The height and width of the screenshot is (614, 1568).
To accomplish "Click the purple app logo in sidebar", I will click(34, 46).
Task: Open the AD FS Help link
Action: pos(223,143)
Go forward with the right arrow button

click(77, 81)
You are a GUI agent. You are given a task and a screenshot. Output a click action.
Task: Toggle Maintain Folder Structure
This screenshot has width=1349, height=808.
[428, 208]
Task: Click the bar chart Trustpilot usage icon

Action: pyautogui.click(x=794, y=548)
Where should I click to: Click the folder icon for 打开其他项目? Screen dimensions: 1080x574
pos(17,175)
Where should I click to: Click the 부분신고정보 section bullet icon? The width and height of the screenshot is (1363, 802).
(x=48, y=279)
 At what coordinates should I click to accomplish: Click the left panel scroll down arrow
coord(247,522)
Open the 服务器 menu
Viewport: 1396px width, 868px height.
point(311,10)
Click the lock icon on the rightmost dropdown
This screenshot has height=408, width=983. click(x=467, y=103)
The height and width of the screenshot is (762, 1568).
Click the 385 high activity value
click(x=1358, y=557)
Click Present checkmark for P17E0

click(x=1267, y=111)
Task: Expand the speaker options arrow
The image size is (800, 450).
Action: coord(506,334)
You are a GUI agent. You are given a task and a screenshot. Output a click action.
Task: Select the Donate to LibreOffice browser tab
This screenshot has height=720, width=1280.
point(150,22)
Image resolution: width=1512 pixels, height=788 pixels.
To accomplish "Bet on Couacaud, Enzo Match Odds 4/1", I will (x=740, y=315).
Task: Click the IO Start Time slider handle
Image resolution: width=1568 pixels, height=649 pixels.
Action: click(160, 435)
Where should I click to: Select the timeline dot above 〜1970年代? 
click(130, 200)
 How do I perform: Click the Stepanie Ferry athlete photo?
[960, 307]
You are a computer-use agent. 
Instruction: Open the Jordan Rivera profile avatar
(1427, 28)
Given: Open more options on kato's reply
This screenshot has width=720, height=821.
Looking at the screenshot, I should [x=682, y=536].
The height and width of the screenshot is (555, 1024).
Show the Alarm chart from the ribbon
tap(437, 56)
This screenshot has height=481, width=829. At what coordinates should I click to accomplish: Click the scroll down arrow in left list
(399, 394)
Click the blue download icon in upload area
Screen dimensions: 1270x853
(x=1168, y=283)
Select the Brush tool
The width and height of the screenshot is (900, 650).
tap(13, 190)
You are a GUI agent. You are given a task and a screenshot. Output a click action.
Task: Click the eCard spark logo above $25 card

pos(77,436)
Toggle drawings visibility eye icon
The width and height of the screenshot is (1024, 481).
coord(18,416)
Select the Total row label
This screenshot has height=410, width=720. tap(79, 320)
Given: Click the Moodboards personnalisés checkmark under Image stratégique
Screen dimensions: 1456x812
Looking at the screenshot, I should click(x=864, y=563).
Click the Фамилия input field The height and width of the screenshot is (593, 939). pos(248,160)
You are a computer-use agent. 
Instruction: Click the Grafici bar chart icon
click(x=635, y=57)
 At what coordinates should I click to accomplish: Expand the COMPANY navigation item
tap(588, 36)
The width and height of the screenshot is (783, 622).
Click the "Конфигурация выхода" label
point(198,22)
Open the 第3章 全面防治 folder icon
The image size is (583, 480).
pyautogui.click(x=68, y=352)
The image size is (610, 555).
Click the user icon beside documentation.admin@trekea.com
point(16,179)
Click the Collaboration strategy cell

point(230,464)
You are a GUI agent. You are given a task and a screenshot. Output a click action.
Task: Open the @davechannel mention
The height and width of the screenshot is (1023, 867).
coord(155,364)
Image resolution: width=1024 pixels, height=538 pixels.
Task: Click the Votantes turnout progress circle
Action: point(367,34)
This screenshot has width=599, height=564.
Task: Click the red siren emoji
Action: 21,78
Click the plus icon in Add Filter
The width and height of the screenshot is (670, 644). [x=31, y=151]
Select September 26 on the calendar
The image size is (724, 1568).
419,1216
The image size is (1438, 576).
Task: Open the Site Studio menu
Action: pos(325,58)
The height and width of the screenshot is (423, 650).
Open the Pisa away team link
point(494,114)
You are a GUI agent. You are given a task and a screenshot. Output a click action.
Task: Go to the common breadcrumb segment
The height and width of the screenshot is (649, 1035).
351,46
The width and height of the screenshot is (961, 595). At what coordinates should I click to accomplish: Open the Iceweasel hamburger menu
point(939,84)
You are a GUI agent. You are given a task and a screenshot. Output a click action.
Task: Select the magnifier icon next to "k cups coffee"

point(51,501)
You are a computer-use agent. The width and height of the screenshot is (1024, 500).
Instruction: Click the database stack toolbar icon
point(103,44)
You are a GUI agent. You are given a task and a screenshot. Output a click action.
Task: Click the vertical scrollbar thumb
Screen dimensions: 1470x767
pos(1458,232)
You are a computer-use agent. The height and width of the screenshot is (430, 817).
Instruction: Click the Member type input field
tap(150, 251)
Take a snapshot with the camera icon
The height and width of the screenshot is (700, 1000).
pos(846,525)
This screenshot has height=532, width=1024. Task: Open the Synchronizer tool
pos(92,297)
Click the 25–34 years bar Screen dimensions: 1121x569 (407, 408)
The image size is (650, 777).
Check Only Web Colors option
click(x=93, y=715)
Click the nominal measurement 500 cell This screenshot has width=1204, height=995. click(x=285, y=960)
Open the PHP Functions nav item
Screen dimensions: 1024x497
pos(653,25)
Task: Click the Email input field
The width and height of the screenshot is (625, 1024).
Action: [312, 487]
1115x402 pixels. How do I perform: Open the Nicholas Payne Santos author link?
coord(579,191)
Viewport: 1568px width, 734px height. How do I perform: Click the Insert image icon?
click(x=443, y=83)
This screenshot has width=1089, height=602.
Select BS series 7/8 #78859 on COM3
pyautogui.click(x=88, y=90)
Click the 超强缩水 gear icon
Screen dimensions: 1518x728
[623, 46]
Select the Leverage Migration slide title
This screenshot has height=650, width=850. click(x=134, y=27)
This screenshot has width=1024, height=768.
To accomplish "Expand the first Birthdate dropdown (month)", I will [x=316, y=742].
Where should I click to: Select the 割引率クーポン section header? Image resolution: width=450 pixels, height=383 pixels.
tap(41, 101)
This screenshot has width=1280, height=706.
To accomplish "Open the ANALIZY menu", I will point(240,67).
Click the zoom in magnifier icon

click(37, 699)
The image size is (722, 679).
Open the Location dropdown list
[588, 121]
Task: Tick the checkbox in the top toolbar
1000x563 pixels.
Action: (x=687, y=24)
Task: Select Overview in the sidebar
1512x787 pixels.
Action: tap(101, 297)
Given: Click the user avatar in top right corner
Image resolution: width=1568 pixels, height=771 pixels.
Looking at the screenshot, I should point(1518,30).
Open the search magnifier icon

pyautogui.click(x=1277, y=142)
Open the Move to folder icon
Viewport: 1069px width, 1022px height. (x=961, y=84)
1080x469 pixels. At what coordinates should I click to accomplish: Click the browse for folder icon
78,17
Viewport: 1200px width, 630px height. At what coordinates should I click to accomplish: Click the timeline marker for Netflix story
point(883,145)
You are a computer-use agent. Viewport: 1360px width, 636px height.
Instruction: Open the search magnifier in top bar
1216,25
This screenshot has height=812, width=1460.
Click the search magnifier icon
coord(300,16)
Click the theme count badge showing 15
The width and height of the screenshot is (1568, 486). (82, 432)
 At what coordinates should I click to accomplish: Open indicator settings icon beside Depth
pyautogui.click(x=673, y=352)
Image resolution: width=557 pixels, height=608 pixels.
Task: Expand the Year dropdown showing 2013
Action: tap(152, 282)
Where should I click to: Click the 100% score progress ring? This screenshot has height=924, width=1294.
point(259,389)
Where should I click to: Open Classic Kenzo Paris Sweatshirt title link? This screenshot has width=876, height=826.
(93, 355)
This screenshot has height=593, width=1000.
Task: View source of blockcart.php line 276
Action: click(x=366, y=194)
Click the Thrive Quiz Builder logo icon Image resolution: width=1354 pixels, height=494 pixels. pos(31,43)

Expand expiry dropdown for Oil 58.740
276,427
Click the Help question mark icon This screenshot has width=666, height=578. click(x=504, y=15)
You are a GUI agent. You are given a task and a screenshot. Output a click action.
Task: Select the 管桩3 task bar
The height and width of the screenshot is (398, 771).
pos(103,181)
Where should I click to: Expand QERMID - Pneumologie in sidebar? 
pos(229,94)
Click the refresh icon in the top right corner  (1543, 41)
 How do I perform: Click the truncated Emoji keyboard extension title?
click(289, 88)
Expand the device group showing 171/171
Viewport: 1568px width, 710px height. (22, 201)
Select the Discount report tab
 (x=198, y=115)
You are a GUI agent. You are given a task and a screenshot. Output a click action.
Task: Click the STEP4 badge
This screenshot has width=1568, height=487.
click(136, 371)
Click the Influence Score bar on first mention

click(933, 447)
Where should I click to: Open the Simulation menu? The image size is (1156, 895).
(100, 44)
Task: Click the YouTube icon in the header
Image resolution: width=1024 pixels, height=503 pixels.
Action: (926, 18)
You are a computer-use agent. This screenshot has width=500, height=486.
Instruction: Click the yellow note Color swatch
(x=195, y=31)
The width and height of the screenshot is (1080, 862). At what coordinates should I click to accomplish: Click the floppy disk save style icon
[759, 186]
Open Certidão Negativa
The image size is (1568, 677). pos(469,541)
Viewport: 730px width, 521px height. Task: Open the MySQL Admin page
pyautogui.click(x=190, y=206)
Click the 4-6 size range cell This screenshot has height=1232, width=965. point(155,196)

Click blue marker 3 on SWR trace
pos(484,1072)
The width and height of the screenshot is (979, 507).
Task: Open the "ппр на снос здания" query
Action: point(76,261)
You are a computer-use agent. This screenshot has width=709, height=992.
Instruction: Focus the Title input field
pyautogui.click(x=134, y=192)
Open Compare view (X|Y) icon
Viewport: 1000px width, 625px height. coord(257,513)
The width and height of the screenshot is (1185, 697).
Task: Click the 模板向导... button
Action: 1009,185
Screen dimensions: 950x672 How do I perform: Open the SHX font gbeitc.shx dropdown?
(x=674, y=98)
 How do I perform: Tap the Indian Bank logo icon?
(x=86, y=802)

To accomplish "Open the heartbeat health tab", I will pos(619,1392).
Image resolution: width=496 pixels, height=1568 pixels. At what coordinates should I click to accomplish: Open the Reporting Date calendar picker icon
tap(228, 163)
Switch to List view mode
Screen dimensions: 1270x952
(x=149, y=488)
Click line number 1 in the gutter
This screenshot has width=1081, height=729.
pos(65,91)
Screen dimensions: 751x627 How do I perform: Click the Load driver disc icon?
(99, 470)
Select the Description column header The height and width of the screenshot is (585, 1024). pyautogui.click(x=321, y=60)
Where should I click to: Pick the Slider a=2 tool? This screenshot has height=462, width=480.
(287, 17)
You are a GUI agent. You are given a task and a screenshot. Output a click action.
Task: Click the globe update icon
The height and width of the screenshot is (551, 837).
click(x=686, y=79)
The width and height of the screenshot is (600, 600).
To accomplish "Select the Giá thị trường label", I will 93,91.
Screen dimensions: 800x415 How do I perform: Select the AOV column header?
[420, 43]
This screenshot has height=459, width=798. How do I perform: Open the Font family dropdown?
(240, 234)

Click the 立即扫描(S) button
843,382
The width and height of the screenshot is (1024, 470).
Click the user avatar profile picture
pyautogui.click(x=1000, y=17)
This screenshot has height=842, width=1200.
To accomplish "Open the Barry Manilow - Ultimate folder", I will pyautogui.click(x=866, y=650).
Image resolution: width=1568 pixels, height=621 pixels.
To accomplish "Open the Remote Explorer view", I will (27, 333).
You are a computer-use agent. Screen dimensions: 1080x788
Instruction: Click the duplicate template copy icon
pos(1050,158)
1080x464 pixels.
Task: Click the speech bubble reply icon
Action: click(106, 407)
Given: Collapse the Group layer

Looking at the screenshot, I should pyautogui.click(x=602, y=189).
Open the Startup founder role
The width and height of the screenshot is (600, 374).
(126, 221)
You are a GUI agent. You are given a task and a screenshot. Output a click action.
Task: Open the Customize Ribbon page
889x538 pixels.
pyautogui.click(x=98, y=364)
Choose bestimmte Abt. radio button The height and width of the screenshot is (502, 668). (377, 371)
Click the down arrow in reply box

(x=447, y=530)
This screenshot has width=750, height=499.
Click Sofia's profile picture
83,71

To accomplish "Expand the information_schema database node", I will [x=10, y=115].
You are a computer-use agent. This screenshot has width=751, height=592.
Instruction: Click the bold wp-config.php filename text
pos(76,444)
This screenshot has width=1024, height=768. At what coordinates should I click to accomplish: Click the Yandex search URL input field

=-=-=-=-=

■ WHAT IS REQUIRED: Copy out each line of the records that holds the string "Toggle".

■ OUTPUT:
Task: Toggle Maintain Folder Structure
Toggle drawings visibility eye icon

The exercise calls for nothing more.